Processing stops either when the end of the format string is reached, or when characters in the input string cannot be processed according to the format string.
To be sure, there are limits to this approach. For example, you wouldn't use scanf() to parse source code. It works best will well-structured input that can readily be defined into fields. .NET developers who like the regular expression classes can use those classes for parsing well-structured text. However, for cases where scanf() works, or for developers who are accustomed to using scanf(), it provides a simple and convenient way to parse many types of text.
The scanf() Format String
The scanf() format string provides a flexible way to describe the fields in the input string. Although there are standards, different C compilers seemed to have slightly different rules about the meaning of some parts of the format string. The following definition is for format strings used by the class I'll present in this article.
Characters |
Description |
Whitespace |
Any whitespace characters in the format string causes the position to advance to the next non-whitespace character in the input string. Whitespace characters include spaces, tabs and new lines. |
Non-Whitespace except percent (%) |
Any character that is not a whitespace character or part of a format specifier (which begins with a % character) advances past the same matching character in the input string. |
Format specifier |
A sequence that begins with a percent sign (%) to signify a format specifier, or field, that will be parsed and stored in a variable. A format specifier has the following form. |
%[*][width][modifiers]type |
Items within square brackets ([]) are optional. The following table describes elements within the format specifier.
Element |
Meaning |
* |
Indicates that this field is parsed normally but not stored in a variable. |
width |
Specifies the maximum number of characters to be read for this field. |
modifiers |
If supplied, modifies the size of the data type where the field is stored. If not supplied, the default size is used. Supported modifiers are listed below.

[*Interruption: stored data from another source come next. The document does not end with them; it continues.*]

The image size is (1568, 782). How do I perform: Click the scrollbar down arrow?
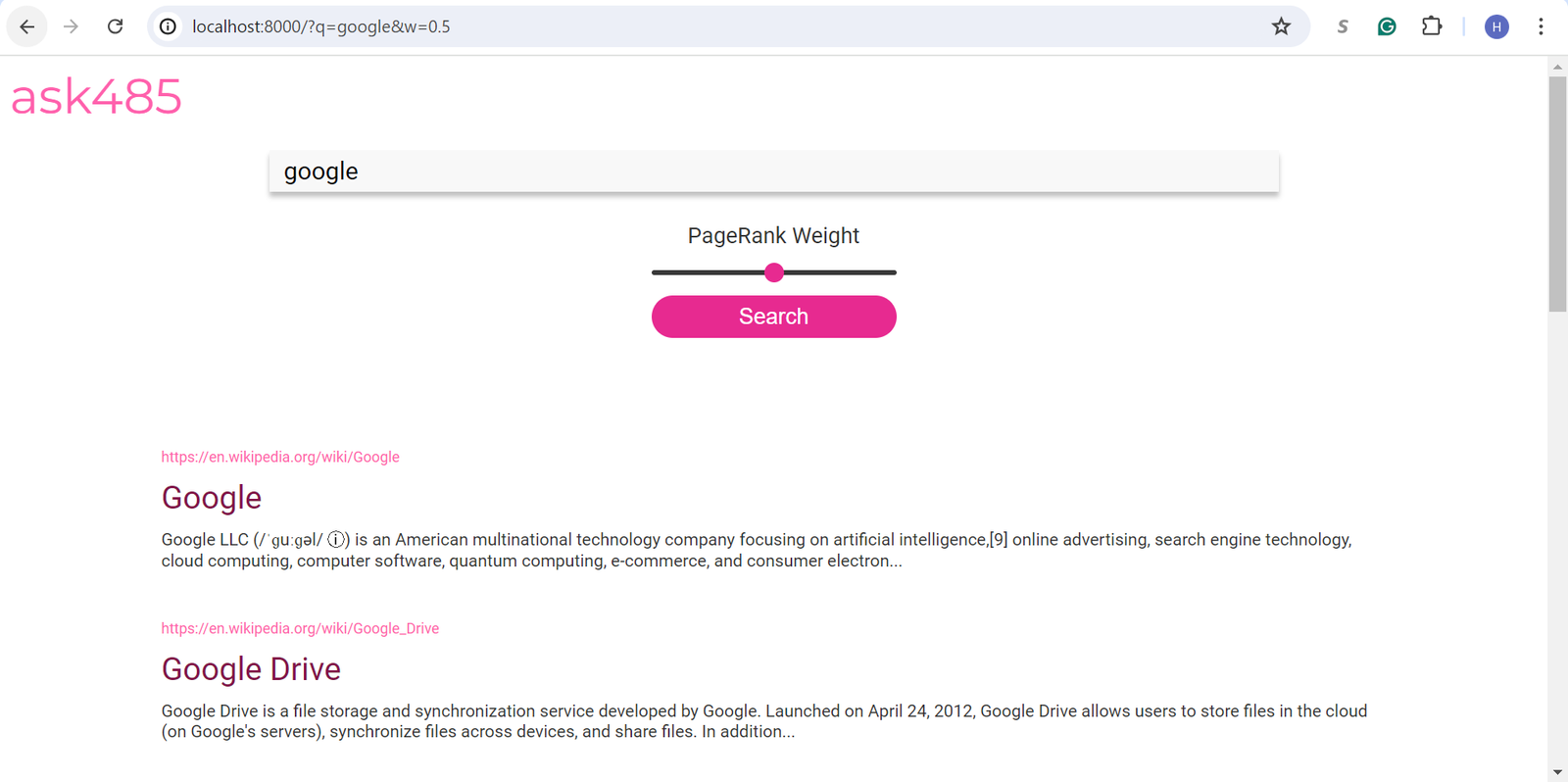point(1557,772)
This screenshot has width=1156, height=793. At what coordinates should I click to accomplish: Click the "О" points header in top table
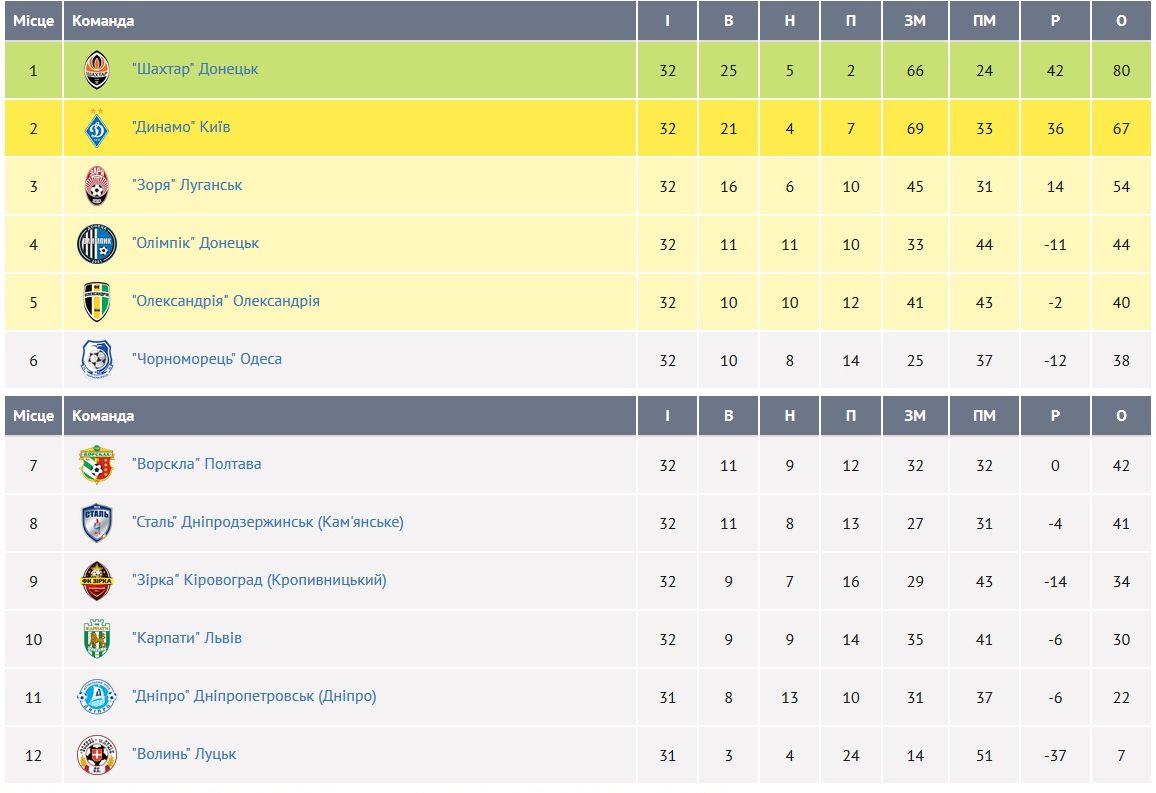tap(1121, 20)
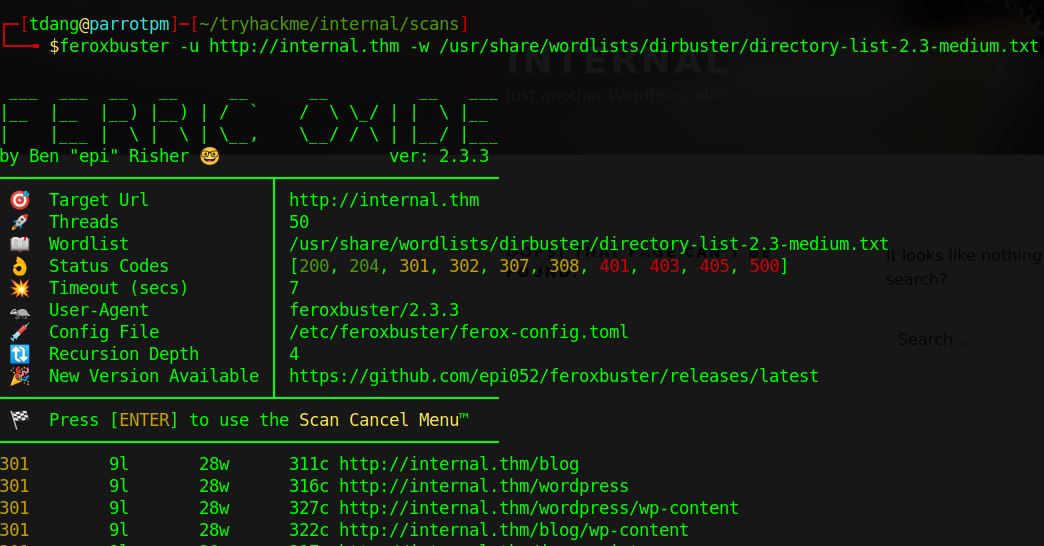
Task: Click the Search field in background page
Action: pos(964,340)
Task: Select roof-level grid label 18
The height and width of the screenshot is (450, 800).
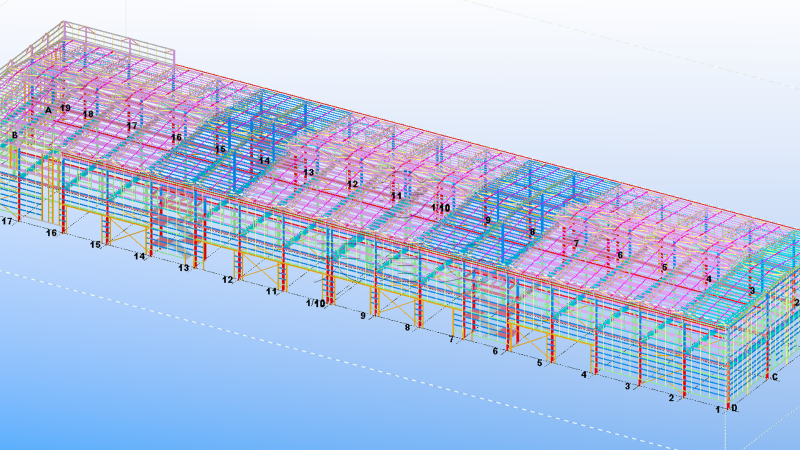Action: (88, 115)
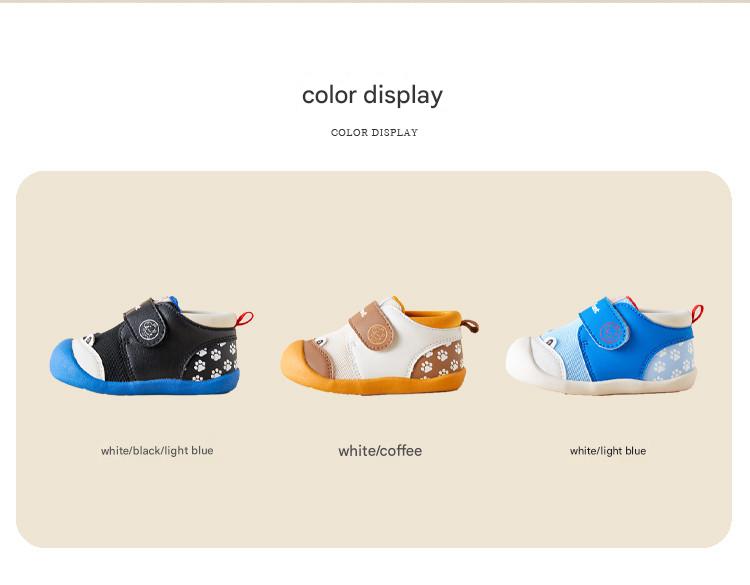Click brown heel loop on coffee shoe
The height and width of the screenshot is (585, 750).
pyautogui.click(x=471, y=326)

hh: For integer fields, the result is stored in an 8-bit variable. Ignored for floating point fields.
h: For integer fields, the result is stored in a 16-bit variable. Ignored for floating point fields.
l For integer fields, the result is stored in a 64-bit variable. Floating point fields are stored in a double.

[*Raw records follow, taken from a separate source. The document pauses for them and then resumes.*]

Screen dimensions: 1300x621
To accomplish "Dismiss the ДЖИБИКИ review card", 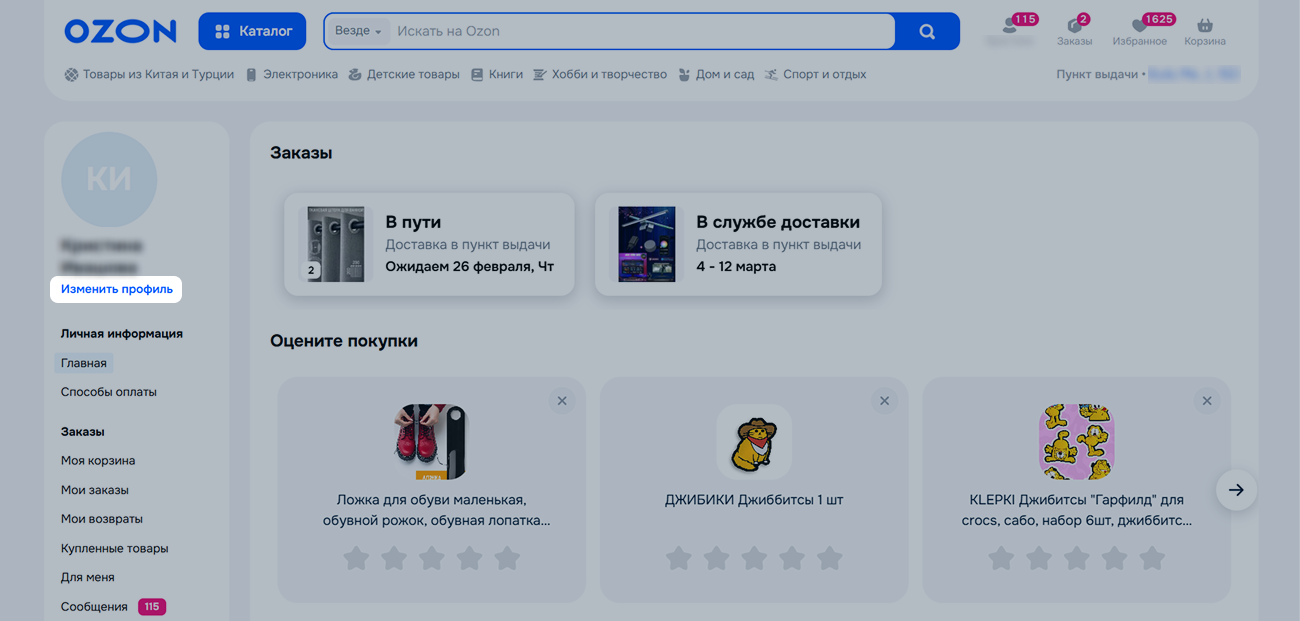I will click(x=884, y=401).
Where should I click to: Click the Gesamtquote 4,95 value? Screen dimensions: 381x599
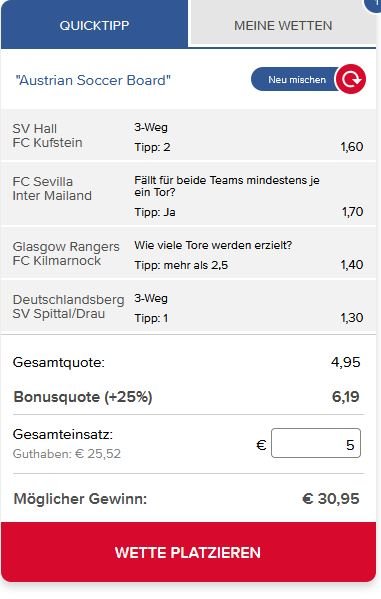(x=345, y=362)
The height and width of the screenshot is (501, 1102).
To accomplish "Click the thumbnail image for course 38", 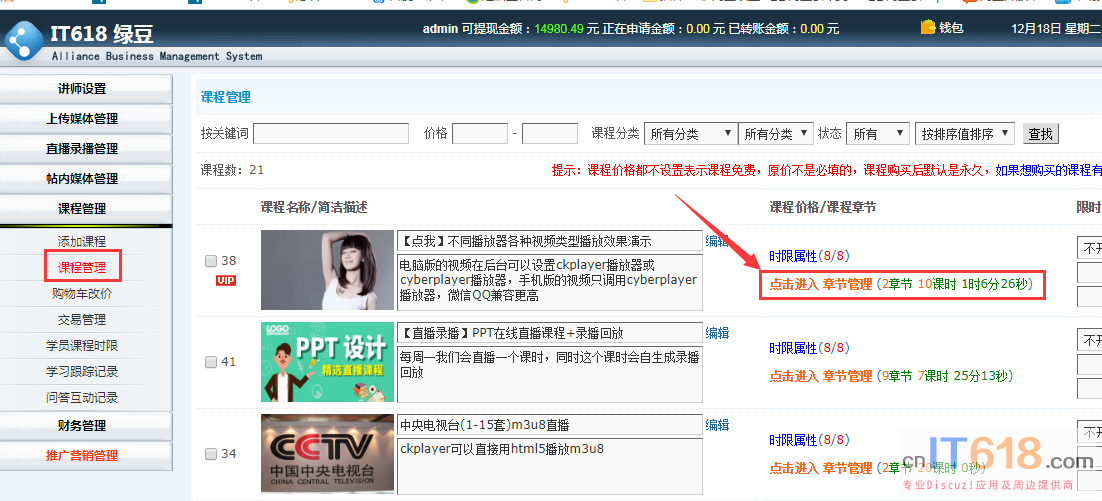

ll Same effect as the l modifier.
|
width |
Specifies the maximum number of characters to include in this field. |
type |
Specifies the field type as described in the following table. |
Type |
Meaning |
c |
Reads a single character. If a width > 1 is specified, an array of characters is read. |
d, i |
Reads a decimal integer. Number may begin with 0 (octal), 0x (hexadecimal) or a + or - sign. |
e, E, f, g,G |
Reads a floating point variable. Number may begin with a + or - sign, and may be written using exponential notation. |
o |
Reads an unsigned octal integer |
s |
Reads a string of characters up to the end of the input string, the next whitespace character, or until the number of characters specified for the width has been read.
|
u |
Reads an unsigned decimal integer. Number may begin with 0 (octal), 0x (hexadecimal) or a + sign. |
x, X |
Reads an unsigned hexadecimal integer. |
[ |
Reads a string of characters that are included within square brackets. For example, "[abc]" will read all characters that are either a, b, or c. Use "[^abc]" to read all character that are not a, b, or c. If the first character after "[" or after "[^" is "]", the closing square bracket is considered to be one of the characters rather than the end of the scanset. |
The ScanFormatted Class
I thought that writing a scanf() replacement for .NET would be a cool little project. So I created the ScanFormatted class (shown in listing 1).
It is not entirely compatible with the C standard. For starters, there are actually several slight variations on the scanf() implementations available today. Also, some changes were necessary in order to run on the .NET platform. For example, pointer types are not supported.
Another thing that changed is the way parsed variables are returned. scanf() takes a variable number of arguments that get populated with the parsed fields. .NET allows a variable number of arguments using the params array. Unfortunately, while the entire params array can be passed using ref or out, there is no way to do this for each of the arguments in the array. So I added a Results collection to the class instead. This collection is of type List<object>. After parsing a string, this collection contains all the variables that were parsed.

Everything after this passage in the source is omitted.